Carolyn Dorfman Dance honors her Jewish legacy, its trials and triumphs, treasured uniqueness and precious commonalities across cultures and the globe. Among Ms. Dorfman’s preeminent works is the Legacy Project, a celebrated body of compositions that merge live dance, multimedia presentation and interactive dialogue to honor faith, survival and renewal as the cornerstones of her Eastern European roots and Jewish heritage.
As a child of Holocaust survivors, Dorfman reveals her heritage through dance stories that interweave the common threads of our humanity.
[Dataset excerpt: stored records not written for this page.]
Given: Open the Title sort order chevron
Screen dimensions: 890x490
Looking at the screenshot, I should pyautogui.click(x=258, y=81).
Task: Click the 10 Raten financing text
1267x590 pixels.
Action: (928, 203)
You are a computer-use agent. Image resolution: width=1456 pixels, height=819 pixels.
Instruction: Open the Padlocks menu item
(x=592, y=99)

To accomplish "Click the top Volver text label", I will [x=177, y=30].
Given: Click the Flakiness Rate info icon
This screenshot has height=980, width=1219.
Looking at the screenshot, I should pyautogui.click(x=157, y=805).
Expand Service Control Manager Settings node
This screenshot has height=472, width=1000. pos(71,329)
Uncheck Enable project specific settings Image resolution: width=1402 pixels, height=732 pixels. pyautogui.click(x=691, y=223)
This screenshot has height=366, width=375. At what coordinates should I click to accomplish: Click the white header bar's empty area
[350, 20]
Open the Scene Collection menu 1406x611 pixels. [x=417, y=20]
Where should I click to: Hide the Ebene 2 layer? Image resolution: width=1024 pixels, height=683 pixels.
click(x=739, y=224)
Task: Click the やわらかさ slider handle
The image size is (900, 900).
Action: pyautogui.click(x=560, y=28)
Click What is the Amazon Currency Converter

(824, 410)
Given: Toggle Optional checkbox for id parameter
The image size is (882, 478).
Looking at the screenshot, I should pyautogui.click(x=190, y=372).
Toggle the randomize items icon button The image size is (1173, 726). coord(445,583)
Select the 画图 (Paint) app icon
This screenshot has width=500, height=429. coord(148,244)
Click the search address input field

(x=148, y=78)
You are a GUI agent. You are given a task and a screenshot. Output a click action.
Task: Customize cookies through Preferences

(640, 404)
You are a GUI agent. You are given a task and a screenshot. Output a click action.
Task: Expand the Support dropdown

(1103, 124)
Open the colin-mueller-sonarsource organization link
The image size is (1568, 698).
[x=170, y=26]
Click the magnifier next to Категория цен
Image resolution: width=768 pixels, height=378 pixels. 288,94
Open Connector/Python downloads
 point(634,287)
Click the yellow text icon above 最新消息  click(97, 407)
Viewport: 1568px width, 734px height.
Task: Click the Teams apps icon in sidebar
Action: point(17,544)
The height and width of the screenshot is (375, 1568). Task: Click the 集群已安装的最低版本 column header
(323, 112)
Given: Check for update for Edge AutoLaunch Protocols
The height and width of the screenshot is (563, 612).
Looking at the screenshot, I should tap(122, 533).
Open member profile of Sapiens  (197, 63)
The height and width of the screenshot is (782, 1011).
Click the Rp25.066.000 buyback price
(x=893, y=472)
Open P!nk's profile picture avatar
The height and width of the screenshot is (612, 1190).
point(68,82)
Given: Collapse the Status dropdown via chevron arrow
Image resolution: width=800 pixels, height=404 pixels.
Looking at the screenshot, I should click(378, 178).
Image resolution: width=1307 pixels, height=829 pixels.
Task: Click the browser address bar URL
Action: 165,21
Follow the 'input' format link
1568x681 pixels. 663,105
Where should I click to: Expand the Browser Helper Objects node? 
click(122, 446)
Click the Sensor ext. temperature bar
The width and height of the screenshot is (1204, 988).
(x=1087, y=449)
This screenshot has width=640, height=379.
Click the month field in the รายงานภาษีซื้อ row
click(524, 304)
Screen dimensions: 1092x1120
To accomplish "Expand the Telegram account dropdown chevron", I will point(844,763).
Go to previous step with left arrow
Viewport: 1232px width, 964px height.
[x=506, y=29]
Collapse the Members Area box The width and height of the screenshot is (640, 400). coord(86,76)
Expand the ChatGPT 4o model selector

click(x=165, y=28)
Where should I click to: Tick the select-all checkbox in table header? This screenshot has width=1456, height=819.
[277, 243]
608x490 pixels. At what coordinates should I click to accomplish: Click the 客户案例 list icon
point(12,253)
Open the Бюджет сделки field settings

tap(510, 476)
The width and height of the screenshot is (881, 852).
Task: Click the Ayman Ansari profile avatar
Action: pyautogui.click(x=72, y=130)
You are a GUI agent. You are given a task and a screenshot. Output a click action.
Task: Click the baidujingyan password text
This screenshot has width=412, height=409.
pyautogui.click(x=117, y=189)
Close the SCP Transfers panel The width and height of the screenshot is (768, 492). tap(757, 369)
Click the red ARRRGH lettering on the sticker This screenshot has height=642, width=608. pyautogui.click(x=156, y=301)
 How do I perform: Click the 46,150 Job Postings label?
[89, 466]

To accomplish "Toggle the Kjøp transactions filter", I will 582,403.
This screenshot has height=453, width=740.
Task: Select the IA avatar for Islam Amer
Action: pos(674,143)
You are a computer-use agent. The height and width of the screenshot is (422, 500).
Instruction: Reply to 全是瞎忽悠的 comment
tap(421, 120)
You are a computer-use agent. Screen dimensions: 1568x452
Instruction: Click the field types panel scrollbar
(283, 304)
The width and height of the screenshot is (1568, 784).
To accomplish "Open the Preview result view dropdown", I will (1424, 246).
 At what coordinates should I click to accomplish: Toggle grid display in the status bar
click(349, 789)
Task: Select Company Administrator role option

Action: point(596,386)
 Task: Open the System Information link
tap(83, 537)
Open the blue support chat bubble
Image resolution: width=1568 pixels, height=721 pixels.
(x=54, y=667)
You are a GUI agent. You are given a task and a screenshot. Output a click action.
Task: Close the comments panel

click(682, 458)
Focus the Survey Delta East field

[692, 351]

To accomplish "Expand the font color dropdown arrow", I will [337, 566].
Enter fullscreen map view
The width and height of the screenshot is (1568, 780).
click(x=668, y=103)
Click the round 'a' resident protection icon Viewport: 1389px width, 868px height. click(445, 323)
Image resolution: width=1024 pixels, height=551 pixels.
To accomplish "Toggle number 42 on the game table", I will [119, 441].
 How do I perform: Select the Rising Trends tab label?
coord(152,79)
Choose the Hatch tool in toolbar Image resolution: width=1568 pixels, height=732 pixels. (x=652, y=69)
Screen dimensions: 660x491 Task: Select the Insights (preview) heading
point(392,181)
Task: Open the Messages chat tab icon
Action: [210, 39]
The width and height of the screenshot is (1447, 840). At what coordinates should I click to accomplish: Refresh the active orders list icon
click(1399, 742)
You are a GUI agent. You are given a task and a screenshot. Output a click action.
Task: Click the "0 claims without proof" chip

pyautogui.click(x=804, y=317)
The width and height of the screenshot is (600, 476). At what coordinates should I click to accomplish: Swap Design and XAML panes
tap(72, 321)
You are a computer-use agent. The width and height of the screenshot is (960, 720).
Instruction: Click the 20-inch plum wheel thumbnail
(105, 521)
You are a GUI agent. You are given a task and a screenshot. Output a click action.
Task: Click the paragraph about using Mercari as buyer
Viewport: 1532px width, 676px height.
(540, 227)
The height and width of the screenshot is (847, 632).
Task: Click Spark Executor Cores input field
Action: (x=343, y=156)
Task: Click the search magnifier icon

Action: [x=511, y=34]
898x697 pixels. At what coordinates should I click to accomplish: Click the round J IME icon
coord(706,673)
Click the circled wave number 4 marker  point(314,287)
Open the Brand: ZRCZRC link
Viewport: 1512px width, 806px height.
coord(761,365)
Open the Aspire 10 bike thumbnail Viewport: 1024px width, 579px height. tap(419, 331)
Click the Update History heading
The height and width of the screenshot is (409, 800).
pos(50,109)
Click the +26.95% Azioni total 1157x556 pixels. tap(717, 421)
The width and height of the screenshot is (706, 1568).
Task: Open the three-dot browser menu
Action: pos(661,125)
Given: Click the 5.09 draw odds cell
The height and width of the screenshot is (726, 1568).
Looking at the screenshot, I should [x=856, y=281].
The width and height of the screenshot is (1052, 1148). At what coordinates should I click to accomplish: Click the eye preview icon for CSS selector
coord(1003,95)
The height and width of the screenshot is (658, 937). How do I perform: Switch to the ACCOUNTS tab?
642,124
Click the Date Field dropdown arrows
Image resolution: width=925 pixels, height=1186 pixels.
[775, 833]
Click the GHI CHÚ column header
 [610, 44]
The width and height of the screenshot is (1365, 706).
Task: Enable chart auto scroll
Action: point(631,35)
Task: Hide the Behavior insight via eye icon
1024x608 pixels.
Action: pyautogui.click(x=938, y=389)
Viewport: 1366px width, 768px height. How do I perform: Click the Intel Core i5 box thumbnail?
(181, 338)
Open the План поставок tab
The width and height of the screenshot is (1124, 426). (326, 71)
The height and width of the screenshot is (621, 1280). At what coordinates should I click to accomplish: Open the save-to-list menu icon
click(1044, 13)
The Legacy Project explores the rich tapestry of human experience and tradition through interdisciplinary and intercultural collaboration.
The Legacy Project programming utilizes not only narrated performances, but also master classes, lecture/performances, workshops and panel discussions to explore themes of immigration, equality, and humanity through the powerful universal language of dance.
Carolyn Dorfman Dance can provide:
Carolyn Dorfman created Mayne Mentshn as a tribute to her family, from her nuclear and extended family, to the human race at large. It is about a spirit and passion for life, people and truth. It is about life, death, survival and renewal.
Tikkun is the bridge between the past and the future and is the natural progression for The Legacy Project because Tikkun encourages the audience to look forward and consider the future.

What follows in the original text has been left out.